- **Alıştırmalar**:
1/ Kaynağa göre aşağıdaki soruları yanıtlayın:
(a) Esareti altında Türkler bulunduğu söylenen ülkeler hangileridir?
(b) Tülüşah halk arasında hangi adla da bilinir?
(c) Tülüşahın varlığını "çok tehlikede" gören kuruluş hangisidir?
2/ Kaynaktaki "Ermeni, Rum, Süryaniler’i" sözlerinden "elinden geleni yapıyor." sözlerine kadar olan bölümü, bu sözler de dahil olmak üzere, hiçbir değişiklik yapmadan kopyalar mısınız?

- **Kaynak**:
+++++

Bırakalım bunları, Türk milliyetçiliğinin kitabında bile Kürt düşmanlığı, Kürtlerin yurduna çökme yok. Kızıl Elma, Turan Kürt topraklarını ele geçirme, Kürtleri Türkleştirme ülküsü müdür? O zaman hadi Japonya’nın elmalarını da kızartın, neden Hakkari’de Turancılık oynuyorsunuz, bir tane Türk olmayan topraklarda Türk milliyetçiliği yapmak istiyorsunuz, Kürt ve Türk gençlerinin bu yalan yüzünden ölmesine neden oluyorsunuz? Sırf Kürtler özgür olmasın diye Rusya, Çin, İran gibi ülkelerin esareti altındaki Türklerle dayanışma göstermiyorsunuz, davalarına sahip çıkmıyorsunuz? ABD, AB, BM kadar Uygurların Çin’de uğradıkları zulme ses çıkarmıyorsunuz?

Ülkenin sağcısı, solcusu, liberali, dincisi, dinsizi bir olmuş “Kürt anasını görmesin”, özgür olmasın diye kendi ideolojilerinin bile tersine şeyler söylüyor.

Ermeni, Rum, Süryaniler’i yok ettik, Kürtler ve Aleviler de çoğunluğun içinde erisin, asimile olsun, böylece yok olup gitsinler, öyle mi?

Bırakın Kürtleri… Bırakın kendi topraklarında istedikleri gibi yaşasınlar…

yasasin-tulusah

TÜLÜŞAHLAR, ANADOLU PARSLARI…

Kuşadası’nda çok sayıda endemik bitki vardır. Biri halk arasında 'Aydın Gaşağı' olarak da bilinen ‘tülüşah’. Doğa ve Doğal Kaynakların Korunması İçin Uluslararası Birlik tarafından varlığı “çok tehlikede” görülüyor. Onun soyu tükenmesin diye hemşerilerim ve ilgili kurumlar elinden geleni yapıyor.

+++++

- **Veri satırları**:
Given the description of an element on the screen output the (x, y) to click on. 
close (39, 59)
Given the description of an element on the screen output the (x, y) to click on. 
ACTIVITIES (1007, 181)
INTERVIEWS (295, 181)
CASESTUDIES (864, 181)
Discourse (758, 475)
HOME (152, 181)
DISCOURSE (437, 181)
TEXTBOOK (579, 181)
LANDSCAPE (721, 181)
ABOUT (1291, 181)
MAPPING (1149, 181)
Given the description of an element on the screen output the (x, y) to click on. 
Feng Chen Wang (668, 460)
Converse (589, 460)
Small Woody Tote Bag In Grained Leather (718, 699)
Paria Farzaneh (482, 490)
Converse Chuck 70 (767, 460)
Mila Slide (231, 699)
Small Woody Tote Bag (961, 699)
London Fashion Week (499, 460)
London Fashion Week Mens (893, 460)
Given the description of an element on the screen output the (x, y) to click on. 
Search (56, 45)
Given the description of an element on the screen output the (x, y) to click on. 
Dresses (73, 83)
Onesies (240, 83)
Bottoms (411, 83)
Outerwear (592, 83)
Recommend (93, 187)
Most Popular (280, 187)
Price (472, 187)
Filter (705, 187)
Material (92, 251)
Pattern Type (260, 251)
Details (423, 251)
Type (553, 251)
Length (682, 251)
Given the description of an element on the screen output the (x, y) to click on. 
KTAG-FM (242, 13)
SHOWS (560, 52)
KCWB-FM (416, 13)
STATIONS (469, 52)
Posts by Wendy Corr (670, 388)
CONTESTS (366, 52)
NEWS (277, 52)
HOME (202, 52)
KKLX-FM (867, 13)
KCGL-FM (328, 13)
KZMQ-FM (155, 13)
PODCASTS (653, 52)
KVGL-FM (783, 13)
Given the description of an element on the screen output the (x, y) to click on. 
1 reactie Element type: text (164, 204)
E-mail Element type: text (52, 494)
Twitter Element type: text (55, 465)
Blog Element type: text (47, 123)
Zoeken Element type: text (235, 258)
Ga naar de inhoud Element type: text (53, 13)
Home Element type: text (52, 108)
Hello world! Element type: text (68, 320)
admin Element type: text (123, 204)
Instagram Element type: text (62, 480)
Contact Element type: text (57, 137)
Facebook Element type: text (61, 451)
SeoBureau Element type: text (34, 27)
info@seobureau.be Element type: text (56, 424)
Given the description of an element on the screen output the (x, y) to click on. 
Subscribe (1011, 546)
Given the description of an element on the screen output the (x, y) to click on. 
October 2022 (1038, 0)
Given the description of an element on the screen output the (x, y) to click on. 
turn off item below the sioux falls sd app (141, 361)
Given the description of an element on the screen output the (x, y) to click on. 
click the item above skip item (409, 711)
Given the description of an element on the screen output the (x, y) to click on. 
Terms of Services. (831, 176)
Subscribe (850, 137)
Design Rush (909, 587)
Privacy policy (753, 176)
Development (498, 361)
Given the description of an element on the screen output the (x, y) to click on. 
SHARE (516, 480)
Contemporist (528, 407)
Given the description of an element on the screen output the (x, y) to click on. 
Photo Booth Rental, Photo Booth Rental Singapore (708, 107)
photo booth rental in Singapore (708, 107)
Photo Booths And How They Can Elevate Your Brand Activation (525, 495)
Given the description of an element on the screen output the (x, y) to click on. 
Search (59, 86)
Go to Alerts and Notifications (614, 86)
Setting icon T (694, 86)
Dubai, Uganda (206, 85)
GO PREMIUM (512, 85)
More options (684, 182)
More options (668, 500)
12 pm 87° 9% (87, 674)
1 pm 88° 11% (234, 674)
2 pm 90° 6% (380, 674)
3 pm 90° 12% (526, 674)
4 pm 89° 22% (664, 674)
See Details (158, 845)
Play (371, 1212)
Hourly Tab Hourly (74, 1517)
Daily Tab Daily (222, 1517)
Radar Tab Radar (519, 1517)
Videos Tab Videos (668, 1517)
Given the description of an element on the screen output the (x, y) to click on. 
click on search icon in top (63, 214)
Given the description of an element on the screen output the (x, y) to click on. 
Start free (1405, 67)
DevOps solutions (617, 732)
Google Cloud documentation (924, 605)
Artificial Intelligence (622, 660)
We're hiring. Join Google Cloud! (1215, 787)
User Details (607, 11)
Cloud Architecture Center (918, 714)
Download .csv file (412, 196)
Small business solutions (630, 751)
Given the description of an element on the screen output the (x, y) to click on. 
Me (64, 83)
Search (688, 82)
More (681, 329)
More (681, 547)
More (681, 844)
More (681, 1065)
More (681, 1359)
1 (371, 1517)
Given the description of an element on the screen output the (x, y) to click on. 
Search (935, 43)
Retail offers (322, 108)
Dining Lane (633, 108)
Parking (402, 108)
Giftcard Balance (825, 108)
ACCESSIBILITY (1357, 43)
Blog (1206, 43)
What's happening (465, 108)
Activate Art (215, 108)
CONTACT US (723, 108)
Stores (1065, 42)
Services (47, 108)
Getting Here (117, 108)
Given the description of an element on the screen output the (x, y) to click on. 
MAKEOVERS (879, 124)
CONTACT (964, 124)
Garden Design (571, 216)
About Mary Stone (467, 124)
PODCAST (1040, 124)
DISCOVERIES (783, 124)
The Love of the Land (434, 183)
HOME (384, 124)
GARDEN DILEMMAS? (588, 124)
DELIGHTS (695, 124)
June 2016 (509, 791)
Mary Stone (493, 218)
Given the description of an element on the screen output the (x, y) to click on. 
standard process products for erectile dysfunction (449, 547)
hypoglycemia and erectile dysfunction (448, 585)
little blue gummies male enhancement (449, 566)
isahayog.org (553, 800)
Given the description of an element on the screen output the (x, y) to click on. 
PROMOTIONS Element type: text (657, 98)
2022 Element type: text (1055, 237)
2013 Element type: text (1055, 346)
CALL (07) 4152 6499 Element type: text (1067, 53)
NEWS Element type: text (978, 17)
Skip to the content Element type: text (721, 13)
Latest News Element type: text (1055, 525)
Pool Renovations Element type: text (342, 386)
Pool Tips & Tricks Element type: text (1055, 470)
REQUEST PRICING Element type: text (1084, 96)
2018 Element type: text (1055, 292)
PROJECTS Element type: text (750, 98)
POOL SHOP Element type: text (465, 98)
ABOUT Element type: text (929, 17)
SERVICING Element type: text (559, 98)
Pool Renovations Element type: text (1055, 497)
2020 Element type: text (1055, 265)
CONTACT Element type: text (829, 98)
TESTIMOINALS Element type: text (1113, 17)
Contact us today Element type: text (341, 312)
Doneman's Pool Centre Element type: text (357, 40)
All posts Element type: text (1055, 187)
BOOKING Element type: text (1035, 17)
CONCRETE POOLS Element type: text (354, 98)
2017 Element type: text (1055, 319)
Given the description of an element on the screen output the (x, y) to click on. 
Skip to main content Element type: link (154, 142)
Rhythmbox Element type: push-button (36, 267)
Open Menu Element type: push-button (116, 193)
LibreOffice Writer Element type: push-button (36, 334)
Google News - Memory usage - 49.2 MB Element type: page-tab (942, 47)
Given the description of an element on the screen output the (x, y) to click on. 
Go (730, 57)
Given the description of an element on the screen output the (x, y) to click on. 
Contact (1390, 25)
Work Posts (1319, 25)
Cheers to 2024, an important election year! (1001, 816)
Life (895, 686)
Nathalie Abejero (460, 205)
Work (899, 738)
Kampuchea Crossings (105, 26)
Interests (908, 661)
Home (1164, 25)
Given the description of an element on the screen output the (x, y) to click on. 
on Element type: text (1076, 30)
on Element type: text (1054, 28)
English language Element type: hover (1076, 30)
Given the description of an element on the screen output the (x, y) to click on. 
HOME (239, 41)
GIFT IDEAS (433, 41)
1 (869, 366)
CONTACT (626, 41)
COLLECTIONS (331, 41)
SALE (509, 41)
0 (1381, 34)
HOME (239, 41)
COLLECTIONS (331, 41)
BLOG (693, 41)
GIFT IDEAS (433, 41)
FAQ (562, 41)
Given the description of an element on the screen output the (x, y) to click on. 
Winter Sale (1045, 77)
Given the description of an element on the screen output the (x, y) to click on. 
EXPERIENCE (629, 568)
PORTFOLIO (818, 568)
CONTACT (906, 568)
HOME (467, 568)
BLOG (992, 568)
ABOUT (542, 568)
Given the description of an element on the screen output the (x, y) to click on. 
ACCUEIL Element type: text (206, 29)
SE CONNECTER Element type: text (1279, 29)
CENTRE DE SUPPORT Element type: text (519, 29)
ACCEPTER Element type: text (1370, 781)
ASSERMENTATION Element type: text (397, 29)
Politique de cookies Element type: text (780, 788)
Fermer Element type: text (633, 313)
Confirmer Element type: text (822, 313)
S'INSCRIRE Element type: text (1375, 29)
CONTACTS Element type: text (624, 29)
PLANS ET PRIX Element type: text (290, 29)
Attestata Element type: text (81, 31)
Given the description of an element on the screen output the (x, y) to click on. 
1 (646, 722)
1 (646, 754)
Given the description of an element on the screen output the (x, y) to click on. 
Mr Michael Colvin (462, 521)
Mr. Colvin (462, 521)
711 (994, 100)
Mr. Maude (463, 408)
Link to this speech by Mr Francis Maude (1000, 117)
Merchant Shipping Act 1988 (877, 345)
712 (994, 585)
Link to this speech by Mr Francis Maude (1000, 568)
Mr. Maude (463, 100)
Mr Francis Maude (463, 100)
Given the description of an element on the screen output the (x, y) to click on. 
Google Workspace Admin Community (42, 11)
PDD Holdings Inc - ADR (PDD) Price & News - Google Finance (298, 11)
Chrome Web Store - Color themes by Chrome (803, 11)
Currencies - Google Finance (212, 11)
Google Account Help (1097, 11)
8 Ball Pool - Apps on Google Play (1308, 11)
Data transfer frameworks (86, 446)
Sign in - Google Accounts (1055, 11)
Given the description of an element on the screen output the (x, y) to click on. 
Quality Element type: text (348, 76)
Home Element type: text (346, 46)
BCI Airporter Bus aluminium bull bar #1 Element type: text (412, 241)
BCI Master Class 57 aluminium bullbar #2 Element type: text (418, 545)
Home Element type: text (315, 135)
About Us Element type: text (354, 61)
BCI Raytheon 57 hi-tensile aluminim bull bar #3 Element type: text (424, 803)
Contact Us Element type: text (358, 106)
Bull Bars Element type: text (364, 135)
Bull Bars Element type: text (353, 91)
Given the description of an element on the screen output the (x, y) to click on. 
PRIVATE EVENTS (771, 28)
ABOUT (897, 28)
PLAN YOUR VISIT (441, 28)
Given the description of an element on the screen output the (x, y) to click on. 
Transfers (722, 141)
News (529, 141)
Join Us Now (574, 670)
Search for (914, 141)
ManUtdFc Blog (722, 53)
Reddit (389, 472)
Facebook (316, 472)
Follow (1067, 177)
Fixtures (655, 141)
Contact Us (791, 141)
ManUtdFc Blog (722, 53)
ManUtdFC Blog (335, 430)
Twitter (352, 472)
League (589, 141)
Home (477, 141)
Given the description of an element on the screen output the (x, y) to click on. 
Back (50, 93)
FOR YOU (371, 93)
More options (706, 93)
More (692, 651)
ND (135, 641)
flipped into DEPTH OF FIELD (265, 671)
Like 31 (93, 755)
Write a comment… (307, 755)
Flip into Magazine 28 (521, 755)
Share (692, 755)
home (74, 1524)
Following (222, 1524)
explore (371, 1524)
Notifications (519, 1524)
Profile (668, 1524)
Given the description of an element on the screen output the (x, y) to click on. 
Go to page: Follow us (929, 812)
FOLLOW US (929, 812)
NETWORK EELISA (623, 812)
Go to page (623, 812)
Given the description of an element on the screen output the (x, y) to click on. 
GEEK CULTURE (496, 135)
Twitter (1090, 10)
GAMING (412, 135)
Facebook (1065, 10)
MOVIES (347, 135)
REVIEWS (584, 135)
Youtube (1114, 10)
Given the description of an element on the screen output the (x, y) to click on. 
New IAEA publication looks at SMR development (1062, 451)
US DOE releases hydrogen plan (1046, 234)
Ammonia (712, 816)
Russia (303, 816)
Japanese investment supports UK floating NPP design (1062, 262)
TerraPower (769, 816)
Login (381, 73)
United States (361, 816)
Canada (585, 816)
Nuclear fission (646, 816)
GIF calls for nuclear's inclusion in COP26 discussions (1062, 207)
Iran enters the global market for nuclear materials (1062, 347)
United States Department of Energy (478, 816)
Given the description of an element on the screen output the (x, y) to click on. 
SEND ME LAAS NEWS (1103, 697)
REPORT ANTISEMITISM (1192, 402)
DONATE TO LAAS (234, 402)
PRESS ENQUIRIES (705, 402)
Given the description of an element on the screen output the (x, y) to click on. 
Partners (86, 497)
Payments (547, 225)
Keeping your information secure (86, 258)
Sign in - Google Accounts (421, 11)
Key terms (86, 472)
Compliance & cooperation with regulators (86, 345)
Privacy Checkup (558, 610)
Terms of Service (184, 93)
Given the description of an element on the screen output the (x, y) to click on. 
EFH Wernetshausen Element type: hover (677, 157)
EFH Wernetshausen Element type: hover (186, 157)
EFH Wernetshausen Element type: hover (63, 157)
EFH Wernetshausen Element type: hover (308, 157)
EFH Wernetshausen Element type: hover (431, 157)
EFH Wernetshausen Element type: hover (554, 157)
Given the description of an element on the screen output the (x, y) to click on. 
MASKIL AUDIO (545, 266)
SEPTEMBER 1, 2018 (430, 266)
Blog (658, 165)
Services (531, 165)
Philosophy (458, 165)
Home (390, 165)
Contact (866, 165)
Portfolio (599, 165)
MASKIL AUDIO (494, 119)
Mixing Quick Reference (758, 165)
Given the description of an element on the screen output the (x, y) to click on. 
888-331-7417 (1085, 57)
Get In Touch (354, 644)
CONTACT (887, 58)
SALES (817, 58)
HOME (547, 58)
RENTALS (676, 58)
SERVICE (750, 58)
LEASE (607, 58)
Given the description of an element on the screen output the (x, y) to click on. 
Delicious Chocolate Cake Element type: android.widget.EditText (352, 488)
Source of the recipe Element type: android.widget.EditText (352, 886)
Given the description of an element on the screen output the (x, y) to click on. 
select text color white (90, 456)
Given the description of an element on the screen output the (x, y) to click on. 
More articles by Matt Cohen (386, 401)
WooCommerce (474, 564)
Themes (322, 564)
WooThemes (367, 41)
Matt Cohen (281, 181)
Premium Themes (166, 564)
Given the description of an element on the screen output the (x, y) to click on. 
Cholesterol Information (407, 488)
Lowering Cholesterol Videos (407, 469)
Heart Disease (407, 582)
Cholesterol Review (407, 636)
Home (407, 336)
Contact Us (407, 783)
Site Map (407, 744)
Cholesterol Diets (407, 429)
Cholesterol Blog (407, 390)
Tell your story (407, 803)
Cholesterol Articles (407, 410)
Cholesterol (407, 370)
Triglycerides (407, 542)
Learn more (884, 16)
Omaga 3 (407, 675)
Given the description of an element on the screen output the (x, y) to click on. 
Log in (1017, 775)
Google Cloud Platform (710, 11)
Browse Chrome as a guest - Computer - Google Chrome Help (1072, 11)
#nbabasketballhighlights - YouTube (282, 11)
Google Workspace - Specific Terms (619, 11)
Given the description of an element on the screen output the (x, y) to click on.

+++++

- **Sonuçlar**:
1/
(a) Rusya, Çin ve İran.
(b) 'Aydın Gaşağı'.
(c) Doğa ve Doğal Kaynakların Korunması İçin Uluslararası Birlik.

2/
Ermeni, Rum, Süryaniler’i yok ettik, Kürtler ve Aleviler de çoğunluğun içinde erisin, asimile olsun, böylece yok olup gitsinler, öyle mi?

Bırakın Kürtleri… Bırakın kendi topraklarında istedikleri gibi yaşasınlar…

yasasin-tulusah

TÜLÜŞAHLAR, ANADOLU PARSLARI…

Kuşadası’nda çok sayıda endemik bitki vardır. Biri halk arasında 'Aydın Gaşağı' olarak da bilinen ‘tülüşah’. Doğa ve Doğal Kaynakların Korunması İçin Uluslararası Birlik tarafından varlığı “çok tehlikede” görülüyor. Onun soyu tükenmesin diye hemşerilerim ve ilgili kurumlar elinden geleni yapıyor.